Dans ce contexte, la mise en place de la fusion du Tribunal d'Instance et du Tribunal de Grande Instance (au 1er janvier 2020) inquiète fonctionnaires et avocats.
 

Des délais sans précédents

Cindy Sufficeau est une jeune Maman. En 2014, elle a perdu son premier bébé, 3 jours après la naissance. Elle a déposé plainte contre le CHU de Poitiers qu'elle estime responsable. Et depuis... en cinq ans, rien, c'est un grand silence.

J'ai fait la promesse à ma fille de me battre, j'avais l'impression que j'avais pas réussi en fait. Pour moi, je ne pouvais pas la laisser reposer en paix tant que ce n'est pas fait. Et encore aujourd'hui c'est pas fait ! On m'a dit que ce serait long, parce que les erreurs médicales comme ça, c'est long mais je pensais qu'on allait, au moins, me parler, me convoquer... me dire ce qui se passait. Rien, silence total.

Tout juste a-t-elle été reçue pour la première fois par le juge d'instruction, il y a six mois, suite à plusieurs reportages sur son affaire.

Les cas comme le sien s'empilent, et dans tous les domaines.
Pénal... avec ce quinquagénaire placé en détention provisoire depuis plus de deux ans pour une affaire toujours au stade de l'instruction ou ce procès pour violences conjugales ; l'audience devait se tenir début novembre. Un vice de procédure, et l'affaire est renvoyée à novembre 2020.
Social, avec ces salariés exposés à l'amiante, à l'espérance de vie hypothéquée et qui doivent patienter plusieurs années pour que soit reconnue l'éventuelle responsabilité de leur employeur.
Familial, avec ce dossier de divorce prêt à être plaidé depuis mai dont l'audience est annoncée pour mars l'année prochaine.

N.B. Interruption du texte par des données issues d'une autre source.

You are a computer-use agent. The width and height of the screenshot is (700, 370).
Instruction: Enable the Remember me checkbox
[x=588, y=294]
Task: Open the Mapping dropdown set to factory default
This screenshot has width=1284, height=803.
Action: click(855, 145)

Même les procédures dites urgentes sont touchées par cet allongement des délais... Un référé déposé aujourd'hui, en ce mois de novembre, débouche sur une audience en février. Cinq mois d'attente. Et il y aura ensuite le délai pour que le jugement soit rendu.

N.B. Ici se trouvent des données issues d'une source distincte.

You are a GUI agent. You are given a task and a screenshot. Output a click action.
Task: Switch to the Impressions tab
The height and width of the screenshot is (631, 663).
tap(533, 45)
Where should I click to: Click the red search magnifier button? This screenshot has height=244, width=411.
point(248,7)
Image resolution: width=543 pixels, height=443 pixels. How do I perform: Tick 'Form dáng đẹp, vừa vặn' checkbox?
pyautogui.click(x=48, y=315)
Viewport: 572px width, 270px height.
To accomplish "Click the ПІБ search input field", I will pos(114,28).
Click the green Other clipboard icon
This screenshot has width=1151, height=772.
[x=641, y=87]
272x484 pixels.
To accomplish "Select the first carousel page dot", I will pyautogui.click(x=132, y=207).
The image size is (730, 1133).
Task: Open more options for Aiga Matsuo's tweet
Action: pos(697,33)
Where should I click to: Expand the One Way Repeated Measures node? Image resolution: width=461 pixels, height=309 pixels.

Pour mémoire, le code de procédure pénale prévoit de 18 mois à 2 ans d'instruction, pour les affaires criminelles. 

Une justice injuste ?


Les avocats racontent plusieurs cas de papas, privés de leurs enfants, dont les affaires font l'objet de vingtaines de renvoi. L'attente dépasse une année. Ils ne savent plus quoi dire à leurs clients.

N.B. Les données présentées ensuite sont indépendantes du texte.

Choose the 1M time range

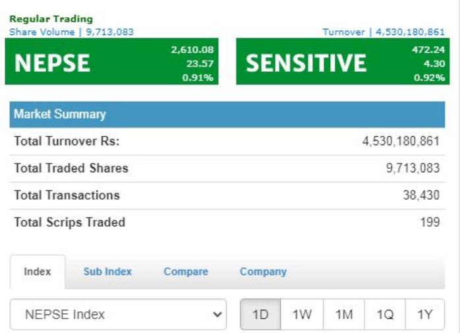coord(344,315)
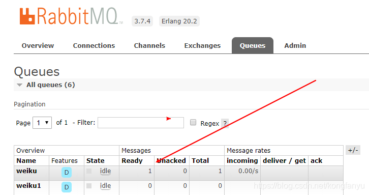Click the state indicator square for weiku1
Image resolution: width=369 pixels, height=195 pixels.
89,186
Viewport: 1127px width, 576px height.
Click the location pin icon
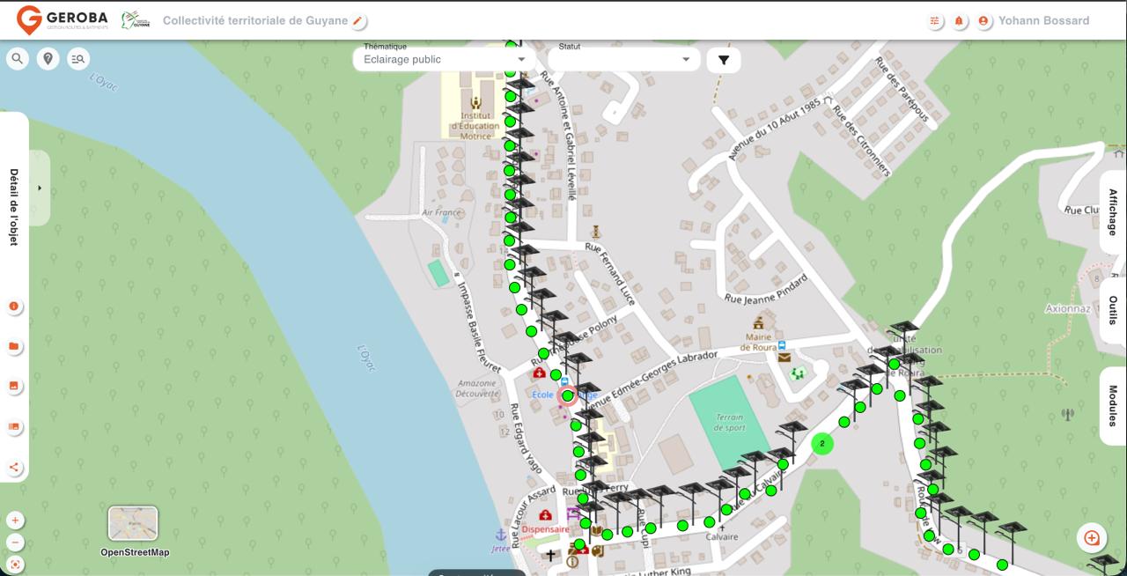click(x=48, y=59)
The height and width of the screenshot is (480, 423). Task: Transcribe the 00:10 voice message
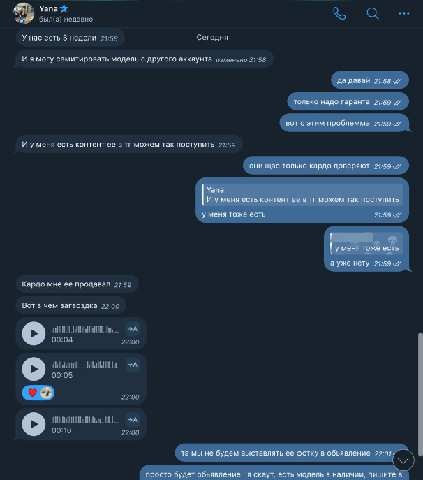[x=133, y=420]
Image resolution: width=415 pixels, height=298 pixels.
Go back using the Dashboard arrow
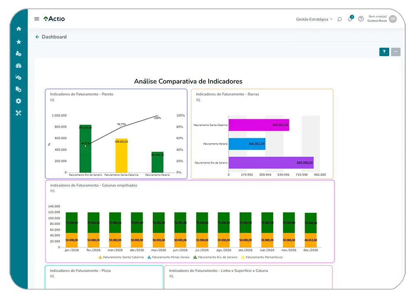pos(37,37)

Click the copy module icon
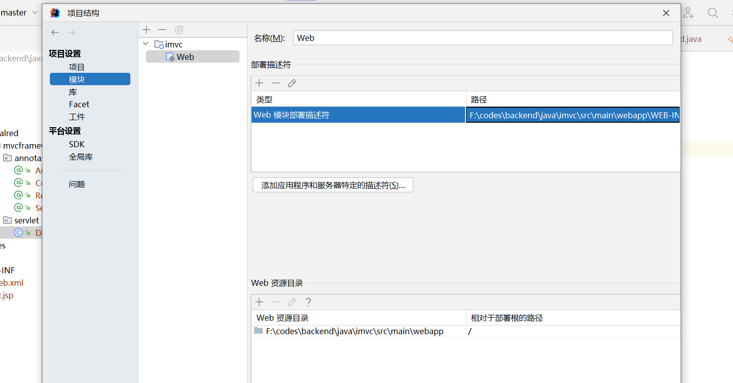179,30
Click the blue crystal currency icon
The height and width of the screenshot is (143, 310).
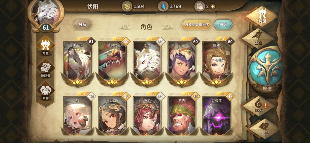(163, 6)
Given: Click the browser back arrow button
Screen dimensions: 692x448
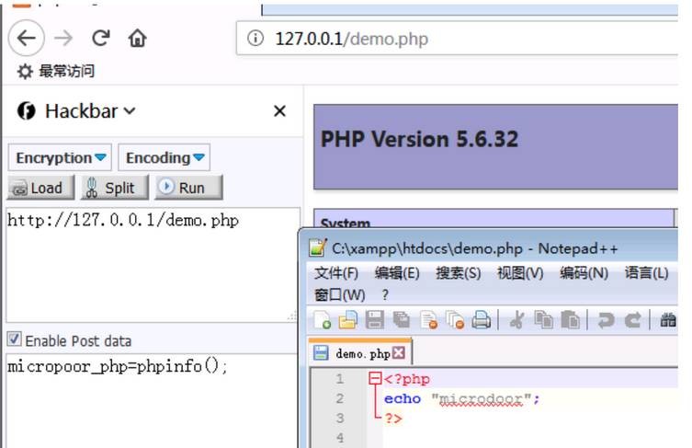Looking at the screenshot, I should pos(28,39).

Ce Papa avait saisi un juge en référé, le dossier devait être rendu en novembre 2018. Mais depuis, à treize reprises, le délibéré est prorogé. A chaque fois, il croit que l'on va statuer... Pendant ce temps-là, rien ne se passe, nous explique Sylvie Martin

Maître Martin est avocate au barreau de Poitiers depuis 25 ans. Elle n'a jamais vu pareille situation. Pour elle, ces délais sont un risque. 

C'est aussi une paix sociale que d'avoir des réponses judiciaires. On imagine ces familles qui, parce qu'elles se séparent, sont dans l'attente du règlement d'un conflit. Ça peut rejaillir sur du pénal... On est sur le Grenelle des violences faites aux femmes... L'absence de réponse peut amener à des conflits exacerbés et à des violences. Donc il est d'importance que des magistrats, des greffiers soient nommés et en poste pour répondre à cette demande !

Double peine pour les plus pauvres

Dans la Vienne, plus de deux mille personnes ont sollicité un soutien financier pour agir en justice. Il y a six mois de délai au lieu de deux. Certains paient de leur poche, d'autres renoncent.
Et ce n'est que la première étape pour eux, ensuite, il faut une date d'audience (établie par le greffe), une audience (présidée par un juge) puis une date de délibéré (la décision du juge), et une décision éxécutoire (écrite par le greffe)... Sans compter les éventuels délais d'instruction ou les actes d'enquête.

De nombreuses alertes (dont des rapports circonstanciés) ont été adressées au ministère de la Justice sur l'urgence des recrutements, sans réponse pour l'instant.

Mise à jour du 9/12/2019 : Le tribunal de grande instance va bénéficier, à compter du 2 janvier prochain, du renfort de 4 magistrats "placés". Leur mission devrait soulager la charge de travail et limiter les remplacements en interne. Mais elle n'est que temporaire.